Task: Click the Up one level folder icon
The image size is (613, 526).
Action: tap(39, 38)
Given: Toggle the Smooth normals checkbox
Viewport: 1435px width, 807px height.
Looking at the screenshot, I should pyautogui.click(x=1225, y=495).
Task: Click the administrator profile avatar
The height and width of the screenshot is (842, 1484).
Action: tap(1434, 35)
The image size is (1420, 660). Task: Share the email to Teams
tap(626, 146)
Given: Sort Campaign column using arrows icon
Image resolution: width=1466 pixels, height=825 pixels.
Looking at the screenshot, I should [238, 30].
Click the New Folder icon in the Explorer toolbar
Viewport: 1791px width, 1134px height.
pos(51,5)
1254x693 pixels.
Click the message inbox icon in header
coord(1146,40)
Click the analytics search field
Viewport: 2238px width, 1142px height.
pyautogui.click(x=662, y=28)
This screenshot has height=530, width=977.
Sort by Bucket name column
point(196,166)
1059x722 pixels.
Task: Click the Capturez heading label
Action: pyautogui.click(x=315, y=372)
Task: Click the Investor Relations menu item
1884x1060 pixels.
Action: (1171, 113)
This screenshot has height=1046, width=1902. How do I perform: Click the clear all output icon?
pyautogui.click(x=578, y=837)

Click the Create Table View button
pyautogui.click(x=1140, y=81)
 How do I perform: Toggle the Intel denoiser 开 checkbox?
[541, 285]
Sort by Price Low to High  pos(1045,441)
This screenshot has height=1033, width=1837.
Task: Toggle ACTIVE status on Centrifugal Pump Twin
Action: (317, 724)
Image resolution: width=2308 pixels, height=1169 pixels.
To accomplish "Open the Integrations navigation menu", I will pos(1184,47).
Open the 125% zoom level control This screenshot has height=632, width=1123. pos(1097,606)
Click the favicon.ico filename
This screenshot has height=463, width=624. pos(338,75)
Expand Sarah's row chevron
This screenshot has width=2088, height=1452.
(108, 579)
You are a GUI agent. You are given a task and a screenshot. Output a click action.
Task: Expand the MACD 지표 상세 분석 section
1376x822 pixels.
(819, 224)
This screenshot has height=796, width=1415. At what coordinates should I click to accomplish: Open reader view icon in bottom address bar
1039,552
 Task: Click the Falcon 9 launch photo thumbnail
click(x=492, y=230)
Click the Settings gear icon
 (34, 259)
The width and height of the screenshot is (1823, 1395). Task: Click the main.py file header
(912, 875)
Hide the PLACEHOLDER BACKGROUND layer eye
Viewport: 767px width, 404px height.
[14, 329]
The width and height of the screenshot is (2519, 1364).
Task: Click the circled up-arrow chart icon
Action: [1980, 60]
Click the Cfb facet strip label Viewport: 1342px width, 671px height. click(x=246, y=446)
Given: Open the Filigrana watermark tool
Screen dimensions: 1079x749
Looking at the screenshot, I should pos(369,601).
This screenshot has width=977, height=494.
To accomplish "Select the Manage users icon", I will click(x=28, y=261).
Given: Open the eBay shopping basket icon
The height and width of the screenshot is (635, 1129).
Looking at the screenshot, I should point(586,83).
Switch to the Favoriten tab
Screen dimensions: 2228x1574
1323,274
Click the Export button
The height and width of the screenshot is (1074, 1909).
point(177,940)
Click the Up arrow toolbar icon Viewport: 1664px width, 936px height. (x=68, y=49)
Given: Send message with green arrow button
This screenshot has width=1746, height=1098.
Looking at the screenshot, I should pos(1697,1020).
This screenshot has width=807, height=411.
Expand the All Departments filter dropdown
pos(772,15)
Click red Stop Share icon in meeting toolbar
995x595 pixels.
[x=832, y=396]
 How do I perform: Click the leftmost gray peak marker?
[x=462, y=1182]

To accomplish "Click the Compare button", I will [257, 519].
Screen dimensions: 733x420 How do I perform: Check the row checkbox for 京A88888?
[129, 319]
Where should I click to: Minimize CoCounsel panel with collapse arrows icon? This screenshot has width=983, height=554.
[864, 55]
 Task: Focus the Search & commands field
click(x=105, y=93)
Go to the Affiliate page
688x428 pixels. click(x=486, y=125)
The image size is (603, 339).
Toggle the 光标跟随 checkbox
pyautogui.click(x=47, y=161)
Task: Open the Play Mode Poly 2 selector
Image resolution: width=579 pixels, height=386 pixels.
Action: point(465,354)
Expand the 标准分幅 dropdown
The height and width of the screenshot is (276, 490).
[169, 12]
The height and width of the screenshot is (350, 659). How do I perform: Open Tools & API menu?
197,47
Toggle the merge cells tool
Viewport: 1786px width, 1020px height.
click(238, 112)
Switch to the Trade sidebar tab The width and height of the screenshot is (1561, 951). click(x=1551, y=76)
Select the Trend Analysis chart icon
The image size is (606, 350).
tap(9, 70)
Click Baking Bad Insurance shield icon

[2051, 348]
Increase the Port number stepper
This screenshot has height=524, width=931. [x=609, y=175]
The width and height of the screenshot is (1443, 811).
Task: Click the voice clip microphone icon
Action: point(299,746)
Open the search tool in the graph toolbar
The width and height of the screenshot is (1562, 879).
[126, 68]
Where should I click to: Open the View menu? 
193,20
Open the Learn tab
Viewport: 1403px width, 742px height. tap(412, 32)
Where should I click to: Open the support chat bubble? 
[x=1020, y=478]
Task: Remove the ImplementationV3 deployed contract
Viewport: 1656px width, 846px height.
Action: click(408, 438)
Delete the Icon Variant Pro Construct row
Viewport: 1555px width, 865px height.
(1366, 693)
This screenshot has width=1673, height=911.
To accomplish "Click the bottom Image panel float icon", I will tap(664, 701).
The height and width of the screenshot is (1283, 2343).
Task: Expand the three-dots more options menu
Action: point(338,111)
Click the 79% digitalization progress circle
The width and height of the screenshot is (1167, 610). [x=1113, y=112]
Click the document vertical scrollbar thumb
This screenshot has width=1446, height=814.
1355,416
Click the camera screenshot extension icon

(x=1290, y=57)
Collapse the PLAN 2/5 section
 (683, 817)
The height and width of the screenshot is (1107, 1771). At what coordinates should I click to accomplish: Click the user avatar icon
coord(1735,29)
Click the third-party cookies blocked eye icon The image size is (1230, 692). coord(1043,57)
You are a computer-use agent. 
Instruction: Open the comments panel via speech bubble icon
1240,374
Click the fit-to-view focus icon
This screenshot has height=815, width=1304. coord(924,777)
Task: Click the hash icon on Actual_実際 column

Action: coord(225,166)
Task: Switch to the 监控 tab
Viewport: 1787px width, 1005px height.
+ + + +
**About this task**
Give an exact transcription of all the material.

**The answer**
Task: Click the Up one level folder icon
The image size is (613, 526).
Action: tap(39, 38)
Given: Toggle the Smooth normals checkbox
Viewport: 1435px width, 807px height.
Looking at the screenshot, I should pyautogui.click(x=1225, y=495).
Task: Click the administrator profile avatar
The height and width of the screenshot is (842, 1484).
Action: tap(1434, 35)
The image size is (1420, 660). Task: Share the email to Teams
tap(626, 146)
Given: Sort Campaign column using arrows icon
Image resolution: width=1466 pixels, height=825 pixels.
Looking at the screenshot, I should [238, 30].
Click the New Folder icon in the Explorer toolbar
Viewport: 1791px width, 1134px height.
pos(51,5)
1254x693 pixels.
Click the message inbox icon in header
coord(1146,40)
Click the analytics search field
Viewport: 2238px width, 1142px height.
pyautogui.click(x=662, y=28)
This screenshot has height=530, width=977.
Sort by Bucket name column
point(196,166)
1059x722 pixels.
Task: Click the Capturez heading label
Action: pyautogui.click(x=315, y=372)
Task: Click the Investor Relations menu item
1884x1060 pixels.
Action: (1171, 113)
This screenshot has height=1046, width=1902. How do I perform: Click the clear all output icon?
pyautogui.click(x=578, y=837)

Click the Create Table View button
pyautogui.click(x=1140, y=81)
 How do I perform: Toggle the Intel denoiser 开 checkbox?
[541, 285]
Sort by Price Low to High  pos(1045,441)
This screenshot has height=1033, width=1837.
Task: Toggle ACTIVE status on Centrifugal Pump Twin
Action: (317, 724)
Image resolution: width=2308 pixels, height=1169 pixels.
To accomplish "Open the Integrations navigation menu", I will pos(1184,47).
Open the 125% zoom level control This screenshot has height=632, width=1123. pos(1097,606)
Click the favicon.ico filename
This screenshot has height=463, width=624. pos(338,75)
Expand Sarah's row chevron
This screenshot has width=2088, height=1452.
(108, 579)
You are a GUI agent. You are given a task and a screenshot. Output a click action.
Task: Expand the MACD 지표 상세 분석 section
1376x822 pixels.
(819, 224)
This screenshot has height=796, width=1415. At what coordinates should I click to accomplish: Open reader view icon in bottom address bar
1039,552
 Task: Click the Falcon 9 launch photo thumbnail
click(x=492, y=230)
Click the Settings gear icon
 (34, 259)
The width and height of the screenshot is (1823, 1395). Task: Click the main.py file header
(912, 875)
Hide the PLACEHOLDER BACKGROUND layer eye
Viewport: 767px width, 404px height.
[14, 329]
The width and height of the screenshot is (2519, 1364).
Task: Click the circled up-arrow chart icon
Action: [1980, 60]
Click the Cfb facet strip label Viewport: 1342px width, 671px height. click(x=246, y=446)
Given: Open the Filigrana watermark tool
Screen dimensions: 1079x749
Looking at the screenshot, I should pos(369,601).
This screenshot has width=977, height=494.
To accomplish "Select the Manage users icon", I will click(x=28, y=261).
Given: Open the eBay shopping basket icon
The height and width of the screenshot is (635, 1129).
Looking at the screenshot, I should point(586,83).
Switch to the Favoriten tab
Screen dimensions: 2228x1574
1323,274
Click the Export button
The height and width of the screenshot is (1074, 1909).
point(177,940)
Click the Up arrow toolbar icon Viewport: 1664px width, 936px height. (x=68, y=49)
Given: Send message with green arrow button
This screenshot has width=1746, height=1098.
Looking at the screenshot, I should pos(1697,1020).
This screenshot has width=807, height=411.
Expand the All Departments filter dropdown
pos(772,15)
Click red Stop Share icon in meeting toolbar
995x595 pixels.
[x=832, y=396]
 How do I perform: Click the leftmost gray peak marker?
[x=462, y=1182]

To accomplish "Click the Compare button", I will [257, 519].
Screen dimensions: 733x420 How do I perform: Check the row checkbox for 京A88888?
[129, 319]
Where should I click to: Minimize CoCounsel panel with collapse arrows icon? This screenshot has width=983, height=554.
[864, 55]
 Task: Focus the Search & commands field
click(x=105, y=93)
Go to the Affiliate page
688x428 pixels. click(x=486, y=125)
The image size is (603, 339).
Toggle the 光标跟随 checkbox
pyautogui.click(x=47, y=161)
Task: Open the Play Mode Poly 2 selector
Image resolution: width=579 pixels, height=386 pixels.
Action: point(465,354)
Expand the 标准分幅 dropdown
The height and width of the screenshot is (276, 490).
[169, 12]
The height and width of the screenshot is (350, 659). How do I perform: Open Tools & API menu?
197,47
Toggle the merge cells tool
Viewport: 1786px width, 1020px height.
click(238, 112)
Switch to the Trade sidebar tab The width and height of the screenshot is (1561, 951). click(x=1551, y=76)
Select the Trend Analysis chart icon
The image size is (606, 350).
tap(9, 70)
Click Baking Bad Insurance shield icon

[2051, 348]
Increase the Port number stepper
This screenshot has height=524, width=931. [x=609, y=175]
The width and height of the screenshot is (1443, 811).
Task: Click the voice clip microphone icon
Action: point(299,746)
Open the search tool in the graph toolbar
The width and height of the screenshot is (1562, 879).
[126, 68]
Where should I click to: Open the View menu? 
193,20
Open the Learn tab
Viewport: 1403px width, 742px height. tap(412, 32)
Where should I click to: Open the support chat bubble? 
[x=1020, y=478]
Task: Remove the ImplementationV3 deployed contract
Viewport: 1656px width, 846px height.
Action: click(408, 438)
Delete the Icon Variant Pro Construct row
Viewport: 1555px width, 865px height.
(1366, 693)
This screenshot has width=1673, height=911.
To accomplish "Click the bottom Image panel float icon", I will tap(664, 701).
The height and width of the screenshot is (1283, 2343).
Task: Expand the three-dots more options menu
Action: point(338,111)
Click the 79% digitalization progress circle
The width and height of the screenshot is (1167, 610). [x=1113, y=112]
Click the document vertical scrollbar thumb
This screenshot has width=1446, height=814.
1355,416
Click the camera screenshot extension icon

(x=1290, y=57)
Collapse the PLAN 2/5 section
 (683, 817)
The height and width of the screenshot is (1107, 1771). At what coordinates should I click to accomplish: Click the user avatar icon
coord(1735,29)
Click the third-party cookies blocked eye icon The image size is (1230, 692). coord(1043,57)
You are a computer-use agent. 
Instruction: Open the comments panel via speech bubble icon
1240,374
Click the fit-to-view focus icon
This screenshot has height=815, width=1304. coord(924,777)
Task: Click the hash icon on Actual_実際 column

Action: coord(225,166)
Task: Switch to the 监控 tab
Viewport: 1787px width, 1005px height.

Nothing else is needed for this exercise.